*Brief A*. Rewrite the paragraph of the text on namespaces that begins "I don't have a problem with large namespace trees" as a shorter bulleted list that keeps its main points.

*Text extract*.
-- START --

They represent the boundaries between the three primary components of my engine (scene management, resource management, and rendering respecitively), and serve as both a form of self-documentation, and a system of compartmentalisation. These are the only additional namespaces in my engine library, as I feel they are the only significant distinct subsystems in the project. Smaller collections of related classes have thusfar been most logically expressed by making use of member classes, which adds an apparent third namespace layer in the cases where it is used.

I don't have a problem with large namespace trees for large systems, however I do not think that there should ever be a reason to navigate, say, 5 or 6 levels down a heirachy. I believe namespaces should represent boundaries between subsystems, and as such, namespaces within namespaces should in many cases contain a subset of functionality relevant to the parent namespace only, so in other words, only modules in namespaces that are either direct or close ancestors should be accessing nested namespaces. If the need arises to directly access functionality down deep namespace trees from much higher levels, I would say either there's a design problem, or the namespace heirachy has been ill-concieved.

-- END --

*The data*.
-- START --

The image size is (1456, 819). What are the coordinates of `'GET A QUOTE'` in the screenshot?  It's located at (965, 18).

-- END --
-- START --

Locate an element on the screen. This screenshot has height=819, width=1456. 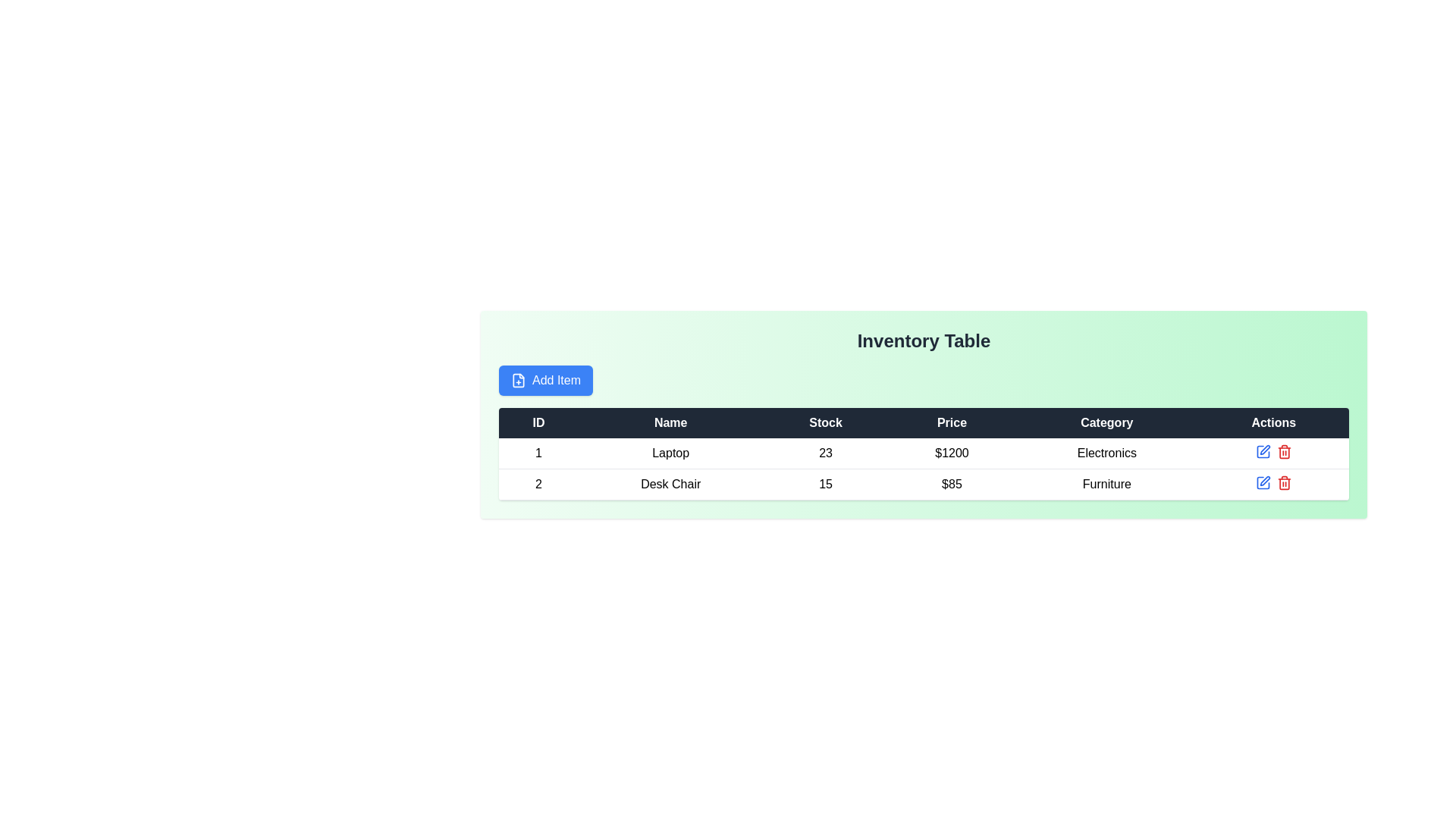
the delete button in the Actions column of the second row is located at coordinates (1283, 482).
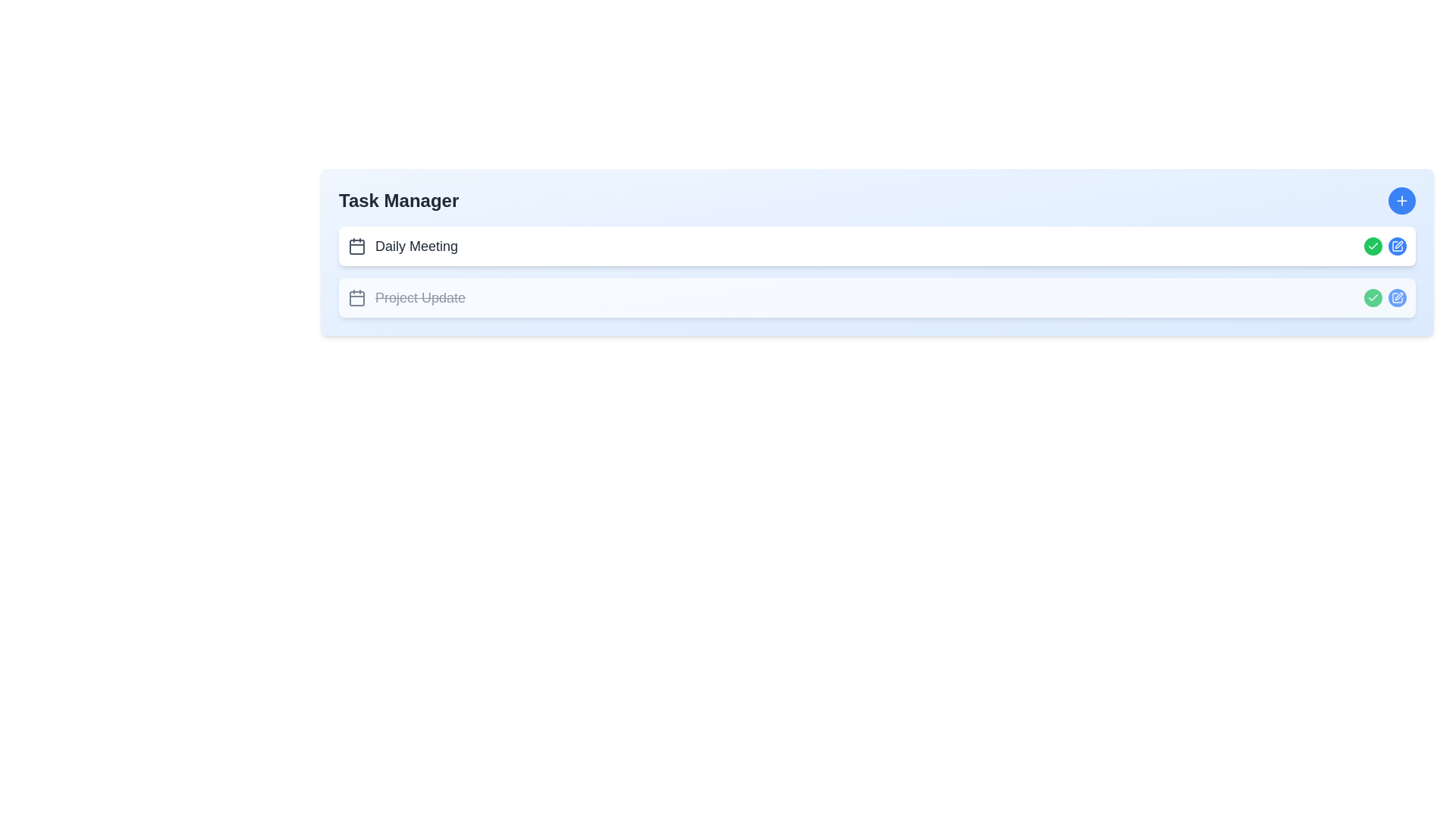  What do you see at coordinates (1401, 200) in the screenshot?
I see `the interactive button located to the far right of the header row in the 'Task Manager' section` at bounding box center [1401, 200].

-- END --

*Brief B*. From the listing, extract the lines between the one containing "Locate an element" and the one containing "center [1401, 200].", inclusive, copying them word for word. Leave the pictures out of your answer.

*Full solution A*.
- Large namespace trees are acceptable for large systems, but there should never be a reason to navigate five or six levels down a hierarchy.
- Namespaces should represent boundaries between subsystems.
- A nested namespace should often hold only a subset of functionality relevant to its parent namespace.
- Only modules in direct or close ancestor namespaces should access nested namespaces.
- Needing direct access deep into a namespace tree from much higher levels points to a design problem or a poorly conceived hierarchy.

*Full solution B*.
Locate an element on the screen. This screenshot has height=819, width=1456. 
the delete button in the Actions column of the second row is located at coordinates (1283, 482).
  What do you see at coordinates (1401, 200) in the screenshot?
I see `the interactive button located to the far right of the header row in the 'Task Manager' section` at bounding box center [1401, 200].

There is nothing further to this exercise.